Hospitality Leadership Through Learning
Center for Hospitality Research

Best-available-rate Pricing at Hotels: A Study of Customer Perceptions and Reactions


Vol 5 No 7
By: Sheryl E. Kimes Ph.D. and Kristin V. Rohlfs


Executive Summary:

Variable pricing, or demand-based pricing, is a popular revenue management technique by which hotel managers set different nightly rates for the same room based on expected room demand. Operational policies and procedures associated with variable pricing may be confusing to customers, especially if they are not familiar with the practice. Best-available-rate (BAR) pricing is an attempt to reduce that confusion and to guarantee that the guest is quoted the lowest available rate for each night of a multiple-night stay. As a result, instead of paying the same price for each room-night, the guest would pay different prices each night. Understanding customers' perceptions of a BAR policy can help hotel managers better apply revenue management tools that maximize revenue without compromising guest satisfaction. This study surveyed 153 travelers to measure their reactions to BAR pricing and their perception of its fairness, acceptability, reasonableness, and honesty.
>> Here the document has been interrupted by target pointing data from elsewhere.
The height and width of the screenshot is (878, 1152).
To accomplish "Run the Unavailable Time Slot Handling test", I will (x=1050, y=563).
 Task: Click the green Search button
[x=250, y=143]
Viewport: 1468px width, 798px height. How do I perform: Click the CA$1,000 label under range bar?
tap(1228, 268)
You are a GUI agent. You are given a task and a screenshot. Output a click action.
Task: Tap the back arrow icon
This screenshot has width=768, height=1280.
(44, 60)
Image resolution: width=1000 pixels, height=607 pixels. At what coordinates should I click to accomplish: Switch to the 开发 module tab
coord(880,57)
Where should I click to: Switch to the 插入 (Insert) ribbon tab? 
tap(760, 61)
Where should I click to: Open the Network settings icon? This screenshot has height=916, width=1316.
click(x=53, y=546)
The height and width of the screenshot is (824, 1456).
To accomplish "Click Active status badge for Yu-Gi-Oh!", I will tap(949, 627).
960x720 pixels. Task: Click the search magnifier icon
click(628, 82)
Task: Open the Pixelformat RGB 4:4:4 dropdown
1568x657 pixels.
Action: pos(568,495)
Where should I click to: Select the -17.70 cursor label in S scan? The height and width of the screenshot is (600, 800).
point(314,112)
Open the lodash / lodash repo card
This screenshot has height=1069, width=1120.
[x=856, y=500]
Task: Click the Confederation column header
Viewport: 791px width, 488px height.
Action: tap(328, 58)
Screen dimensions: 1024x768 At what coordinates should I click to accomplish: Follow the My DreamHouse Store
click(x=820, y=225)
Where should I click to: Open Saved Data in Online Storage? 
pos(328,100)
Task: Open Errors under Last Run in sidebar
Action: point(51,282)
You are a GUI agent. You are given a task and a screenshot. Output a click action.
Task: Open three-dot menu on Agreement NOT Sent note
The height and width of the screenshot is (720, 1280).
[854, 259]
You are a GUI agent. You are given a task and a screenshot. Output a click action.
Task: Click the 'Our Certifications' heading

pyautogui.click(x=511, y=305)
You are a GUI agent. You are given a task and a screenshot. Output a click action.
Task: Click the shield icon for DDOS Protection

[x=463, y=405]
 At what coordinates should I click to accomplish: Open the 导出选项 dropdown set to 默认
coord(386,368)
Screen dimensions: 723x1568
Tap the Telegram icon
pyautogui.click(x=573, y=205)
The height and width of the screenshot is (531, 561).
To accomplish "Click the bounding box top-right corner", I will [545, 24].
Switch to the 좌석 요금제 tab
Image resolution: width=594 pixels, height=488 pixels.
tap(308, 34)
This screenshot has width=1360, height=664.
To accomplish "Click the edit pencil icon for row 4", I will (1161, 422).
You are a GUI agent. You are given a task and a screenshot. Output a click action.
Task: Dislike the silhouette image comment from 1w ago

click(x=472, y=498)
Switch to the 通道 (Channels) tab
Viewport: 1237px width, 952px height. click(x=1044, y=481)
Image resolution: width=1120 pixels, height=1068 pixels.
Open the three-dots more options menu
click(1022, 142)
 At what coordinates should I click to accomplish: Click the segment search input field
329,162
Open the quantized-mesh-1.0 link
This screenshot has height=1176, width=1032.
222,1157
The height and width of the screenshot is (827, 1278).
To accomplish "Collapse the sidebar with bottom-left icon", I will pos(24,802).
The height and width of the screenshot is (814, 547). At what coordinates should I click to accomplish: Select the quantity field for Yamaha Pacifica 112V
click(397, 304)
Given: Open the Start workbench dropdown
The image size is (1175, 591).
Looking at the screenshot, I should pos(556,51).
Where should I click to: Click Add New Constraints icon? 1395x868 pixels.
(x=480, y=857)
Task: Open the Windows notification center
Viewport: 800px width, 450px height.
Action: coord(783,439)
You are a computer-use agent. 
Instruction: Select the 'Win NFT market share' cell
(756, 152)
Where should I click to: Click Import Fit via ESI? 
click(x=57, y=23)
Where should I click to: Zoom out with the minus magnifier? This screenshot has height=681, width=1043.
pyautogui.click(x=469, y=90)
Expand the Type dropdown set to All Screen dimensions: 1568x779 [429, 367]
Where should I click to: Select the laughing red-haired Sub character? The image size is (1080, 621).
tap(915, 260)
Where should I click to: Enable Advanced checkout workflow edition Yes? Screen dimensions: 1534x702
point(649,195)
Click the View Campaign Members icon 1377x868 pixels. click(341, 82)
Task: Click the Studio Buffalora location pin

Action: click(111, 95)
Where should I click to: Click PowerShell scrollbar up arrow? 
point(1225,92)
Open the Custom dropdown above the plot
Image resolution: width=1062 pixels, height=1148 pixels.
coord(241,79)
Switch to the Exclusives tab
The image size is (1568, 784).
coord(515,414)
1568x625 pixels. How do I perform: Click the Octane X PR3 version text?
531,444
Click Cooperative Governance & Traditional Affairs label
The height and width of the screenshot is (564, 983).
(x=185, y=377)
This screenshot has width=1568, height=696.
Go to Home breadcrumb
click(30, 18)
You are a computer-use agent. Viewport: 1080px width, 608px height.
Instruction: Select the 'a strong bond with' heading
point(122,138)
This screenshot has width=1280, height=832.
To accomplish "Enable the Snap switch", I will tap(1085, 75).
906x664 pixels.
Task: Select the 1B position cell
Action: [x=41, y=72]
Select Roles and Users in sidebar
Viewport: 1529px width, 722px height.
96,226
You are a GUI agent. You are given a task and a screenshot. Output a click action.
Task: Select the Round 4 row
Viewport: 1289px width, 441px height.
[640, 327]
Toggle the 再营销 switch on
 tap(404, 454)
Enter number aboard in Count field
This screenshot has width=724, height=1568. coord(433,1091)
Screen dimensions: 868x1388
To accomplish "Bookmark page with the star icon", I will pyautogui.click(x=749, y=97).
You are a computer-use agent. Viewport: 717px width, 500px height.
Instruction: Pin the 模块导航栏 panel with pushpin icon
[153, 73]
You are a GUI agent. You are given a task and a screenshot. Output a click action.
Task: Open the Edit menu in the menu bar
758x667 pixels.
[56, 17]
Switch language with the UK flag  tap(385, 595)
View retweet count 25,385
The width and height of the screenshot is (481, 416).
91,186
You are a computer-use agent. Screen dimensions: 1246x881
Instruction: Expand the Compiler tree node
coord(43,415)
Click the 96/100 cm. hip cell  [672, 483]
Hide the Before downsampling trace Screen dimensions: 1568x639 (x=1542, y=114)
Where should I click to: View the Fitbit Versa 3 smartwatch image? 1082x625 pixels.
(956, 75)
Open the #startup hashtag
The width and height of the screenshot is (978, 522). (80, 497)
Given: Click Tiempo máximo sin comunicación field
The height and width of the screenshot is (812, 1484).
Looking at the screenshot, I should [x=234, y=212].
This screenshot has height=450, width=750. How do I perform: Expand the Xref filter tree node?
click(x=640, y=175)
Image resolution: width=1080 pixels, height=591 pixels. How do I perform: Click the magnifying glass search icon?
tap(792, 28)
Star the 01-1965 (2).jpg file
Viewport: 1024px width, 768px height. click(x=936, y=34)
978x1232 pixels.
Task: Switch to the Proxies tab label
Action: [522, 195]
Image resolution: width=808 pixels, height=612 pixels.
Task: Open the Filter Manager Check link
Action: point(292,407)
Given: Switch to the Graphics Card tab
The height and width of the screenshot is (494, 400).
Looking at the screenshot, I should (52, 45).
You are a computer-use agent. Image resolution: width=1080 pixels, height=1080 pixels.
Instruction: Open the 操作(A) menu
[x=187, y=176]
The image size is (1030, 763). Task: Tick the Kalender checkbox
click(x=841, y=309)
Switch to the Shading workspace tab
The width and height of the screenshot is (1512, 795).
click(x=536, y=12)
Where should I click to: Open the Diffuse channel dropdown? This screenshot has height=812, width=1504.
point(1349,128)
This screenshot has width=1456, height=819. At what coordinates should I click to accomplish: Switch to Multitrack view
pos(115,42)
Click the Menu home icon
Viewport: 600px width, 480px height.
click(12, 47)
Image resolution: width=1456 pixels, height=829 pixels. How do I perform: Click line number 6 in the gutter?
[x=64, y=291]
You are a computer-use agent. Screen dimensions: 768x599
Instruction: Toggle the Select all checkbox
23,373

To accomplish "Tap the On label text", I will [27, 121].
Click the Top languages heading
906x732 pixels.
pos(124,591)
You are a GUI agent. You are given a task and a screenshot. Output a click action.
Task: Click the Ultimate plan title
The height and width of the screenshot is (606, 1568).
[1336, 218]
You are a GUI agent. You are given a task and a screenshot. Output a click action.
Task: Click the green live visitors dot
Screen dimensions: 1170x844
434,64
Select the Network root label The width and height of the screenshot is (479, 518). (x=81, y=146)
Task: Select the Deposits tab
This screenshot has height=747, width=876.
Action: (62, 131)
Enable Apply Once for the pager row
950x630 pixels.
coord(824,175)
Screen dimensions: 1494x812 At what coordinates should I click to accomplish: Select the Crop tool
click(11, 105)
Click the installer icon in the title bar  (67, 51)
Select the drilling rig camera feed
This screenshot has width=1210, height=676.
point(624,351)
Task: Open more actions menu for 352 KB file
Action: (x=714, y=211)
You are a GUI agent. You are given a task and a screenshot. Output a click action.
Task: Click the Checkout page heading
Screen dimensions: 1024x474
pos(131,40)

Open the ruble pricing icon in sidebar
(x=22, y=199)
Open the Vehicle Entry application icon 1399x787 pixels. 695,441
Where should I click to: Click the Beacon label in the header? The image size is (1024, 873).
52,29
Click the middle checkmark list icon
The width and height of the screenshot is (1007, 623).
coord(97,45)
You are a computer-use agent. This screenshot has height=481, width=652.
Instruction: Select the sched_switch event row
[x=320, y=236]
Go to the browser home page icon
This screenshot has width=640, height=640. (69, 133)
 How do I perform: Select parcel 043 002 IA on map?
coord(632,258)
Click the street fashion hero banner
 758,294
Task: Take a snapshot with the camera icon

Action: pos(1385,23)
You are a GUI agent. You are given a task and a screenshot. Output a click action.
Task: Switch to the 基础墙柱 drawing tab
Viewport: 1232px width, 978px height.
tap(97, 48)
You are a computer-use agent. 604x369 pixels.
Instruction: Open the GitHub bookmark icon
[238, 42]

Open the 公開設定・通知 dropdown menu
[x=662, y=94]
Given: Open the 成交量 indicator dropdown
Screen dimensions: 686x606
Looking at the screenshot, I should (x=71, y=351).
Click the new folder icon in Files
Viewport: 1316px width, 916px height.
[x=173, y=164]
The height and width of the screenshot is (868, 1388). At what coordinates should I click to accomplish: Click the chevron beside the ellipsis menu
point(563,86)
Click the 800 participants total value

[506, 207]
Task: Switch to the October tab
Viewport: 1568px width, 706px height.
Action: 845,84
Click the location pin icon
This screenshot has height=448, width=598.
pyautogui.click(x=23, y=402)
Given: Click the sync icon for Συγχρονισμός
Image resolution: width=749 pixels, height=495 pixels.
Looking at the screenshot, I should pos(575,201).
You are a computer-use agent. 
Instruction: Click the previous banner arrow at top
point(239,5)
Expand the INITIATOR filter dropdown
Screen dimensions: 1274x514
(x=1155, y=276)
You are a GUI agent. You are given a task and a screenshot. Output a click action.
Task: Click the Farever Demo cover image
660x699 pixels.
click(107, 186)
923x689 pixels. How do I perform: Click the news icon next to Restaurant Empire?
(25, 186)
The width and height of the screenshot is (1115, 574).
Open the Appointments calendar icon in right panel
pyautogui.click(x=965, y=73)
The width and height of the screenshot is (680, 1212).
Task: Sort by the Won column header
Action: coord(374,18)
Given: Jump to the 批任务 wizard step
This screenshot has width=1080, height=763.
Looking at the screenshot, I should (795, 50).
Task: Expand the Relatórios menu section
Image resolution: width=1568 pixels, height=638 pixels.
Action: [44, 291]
We found that for a multiple-night stay, customers prefer to be quoted individual rates for each night (non-blended rates) rather than the average price per night over the stay (blended rates). Overall, customers found individual rates to be significantly more fair, acceptable, reasonable, and honest than blended rates. However, customer reactions to non-blended and blended rates differed between frequent and infrequent travelers. Frequent travelers found no difference in fairness between blended and non-blended rates while infrequent travelers perceived non-blended rates to be more favorable. The findings of this study can help managers more precisely tailor the way that they give rates and information to customers during the reservation process. Respondents preferred to be quoted individual rates, so that they know they are paying the lowest available nightly rates, rather than blended rates, which conceal the actual nightly rates. To ensure that customers have positive perceptions of price fairness and honesty, managers should quote non-blended rates, such as those that accompany BAR guarantees. Managers should also pay close attention to the implementation of a BAR guarantee policy, as the poor execution of a complex variable-pricing policy could compromise its acceptance.